_Problem to work on_
Would you copy only the lines below, from the one containing "The image size" through the very last one, leaving the pictures out?

_Data supplied_
--- --- ---

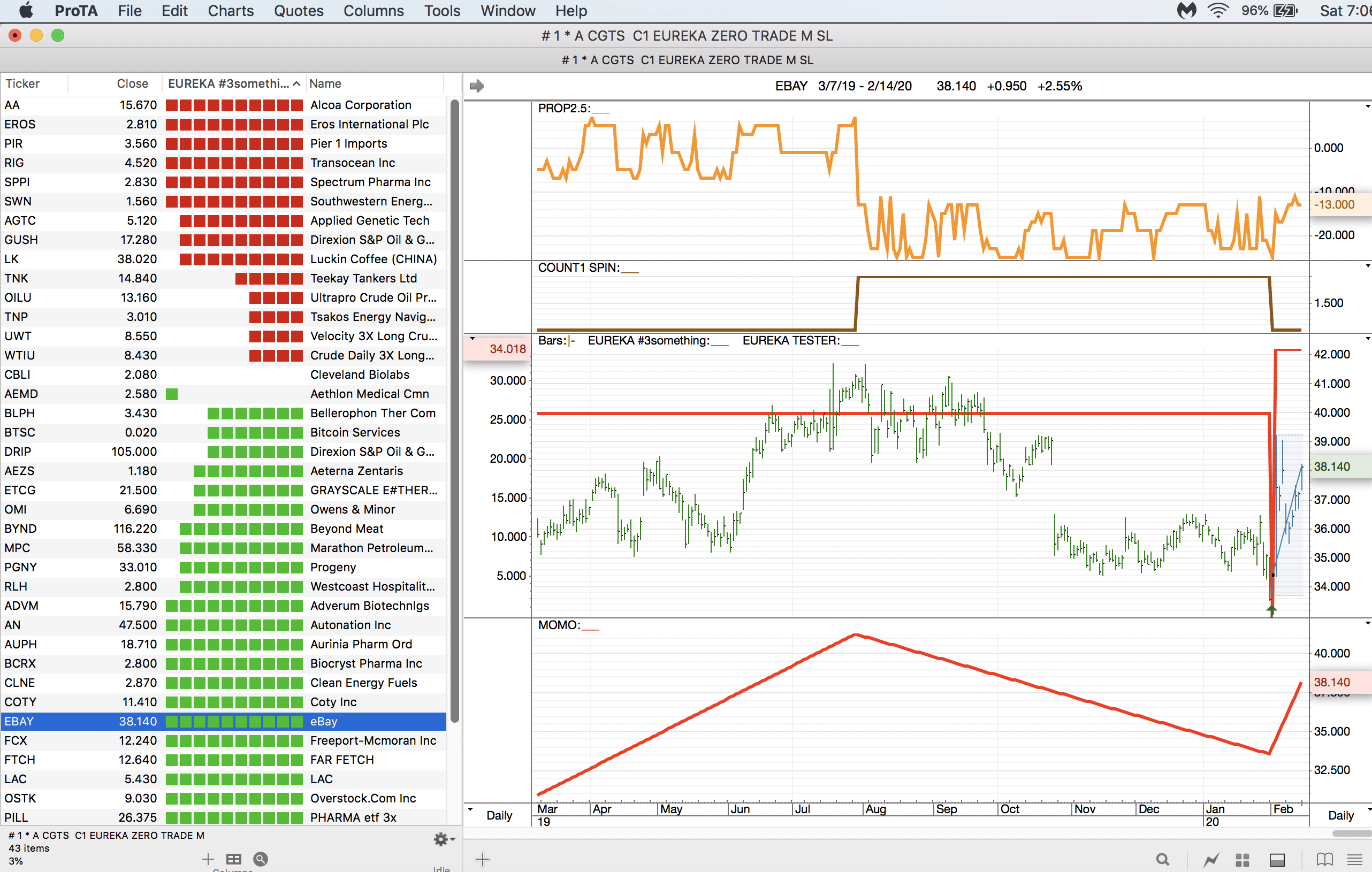This screenshot has height=872, width=1372.
Task: Click the list lines icon at bottom right
Action: (1354, 859)
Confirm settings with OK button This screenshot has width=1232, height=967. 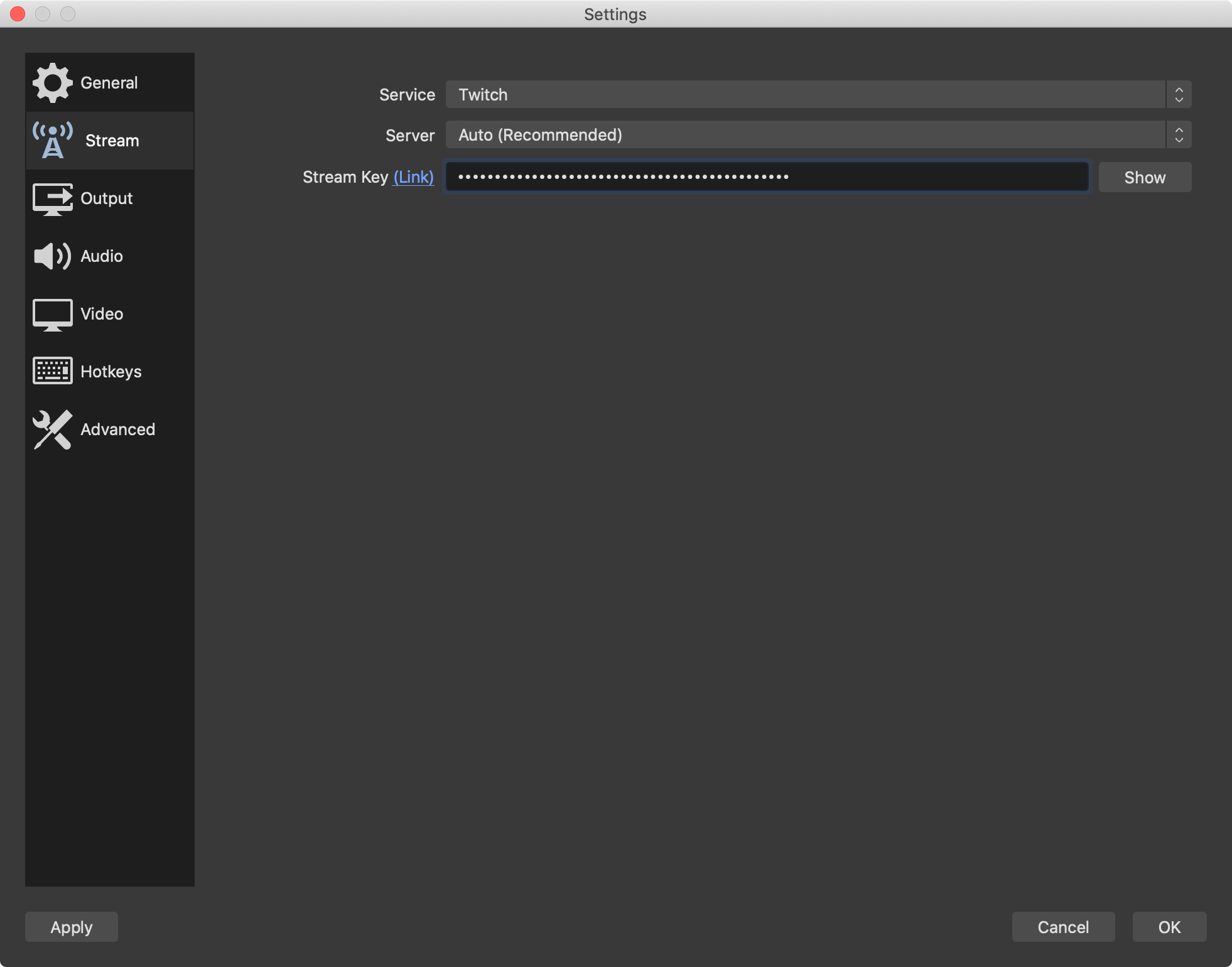1169,927
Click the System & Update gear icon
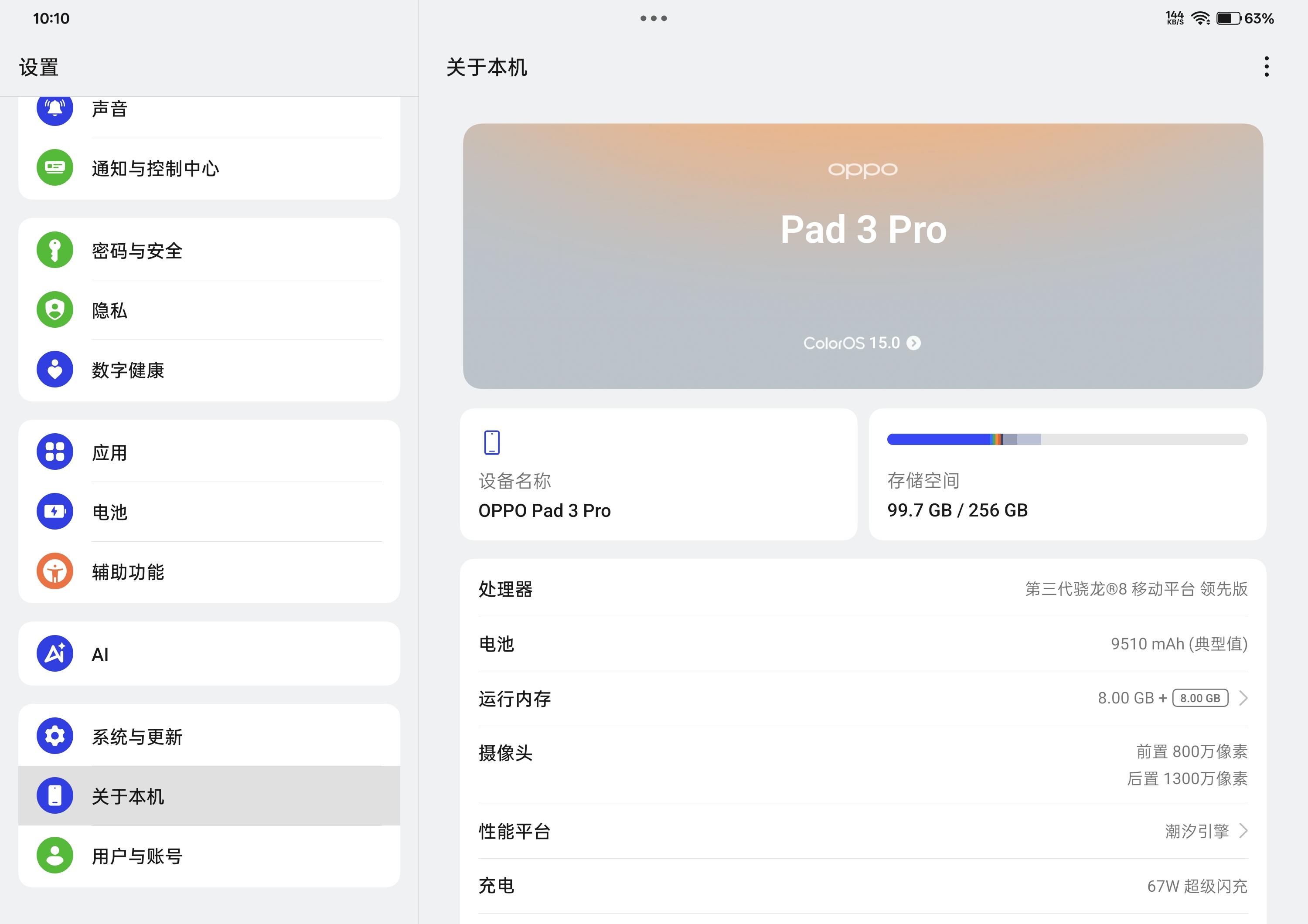The width and height of the screenshot is (1308, 924). [x=54, y=736]
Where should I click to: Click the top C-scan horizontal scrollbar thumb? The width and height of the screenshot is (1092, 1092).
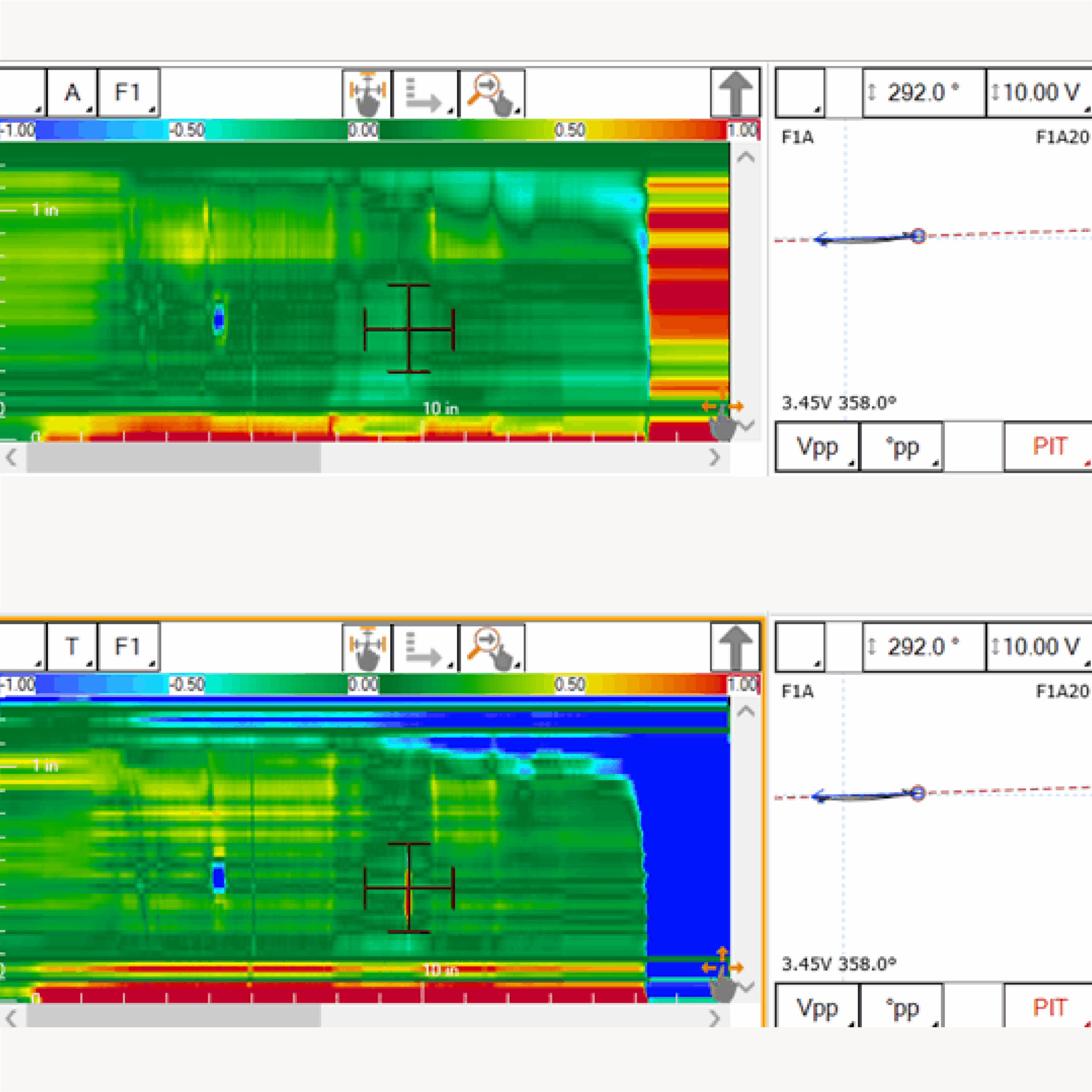pyautogui.click(x=174, y=457)
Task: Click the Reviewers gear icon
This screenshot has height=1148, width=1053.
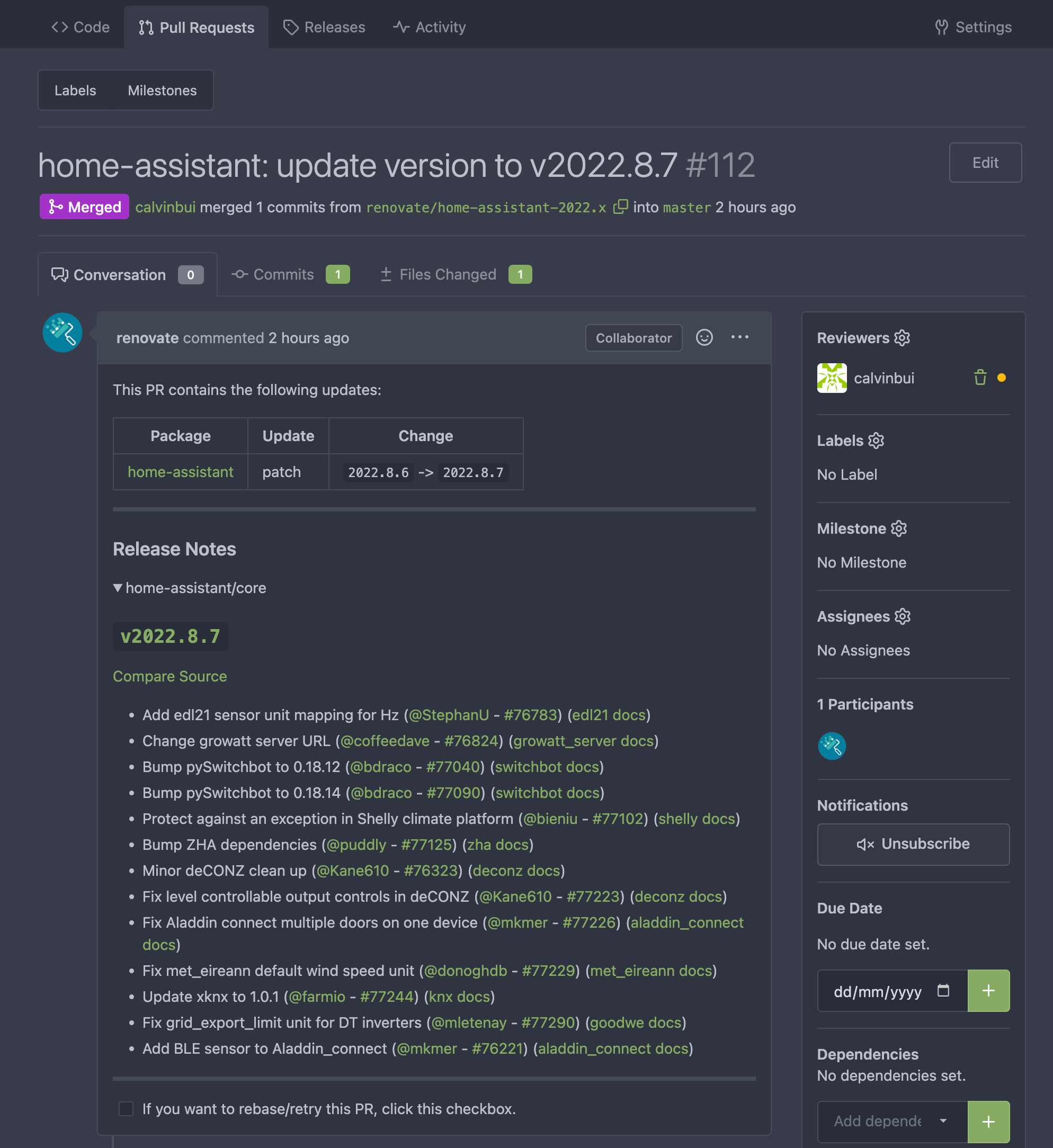Action: pos(902,338)
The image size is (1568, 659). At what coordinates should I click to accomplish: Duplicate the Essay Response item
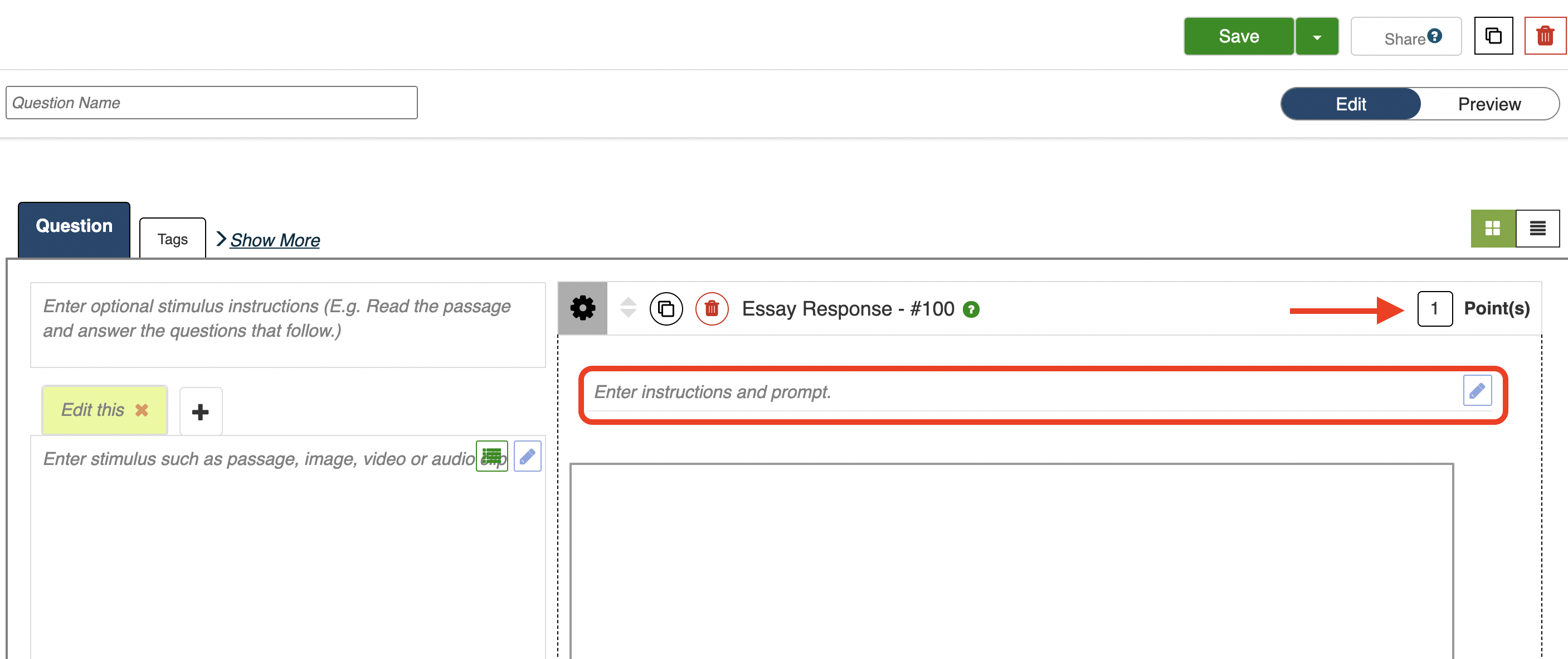[x=666, y=309]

--- --- ---

_Written response_
The image size is (1568, 659). At what coordinates should I click to accomplish: Duplicate the Essay Response item
[x=666, y=309]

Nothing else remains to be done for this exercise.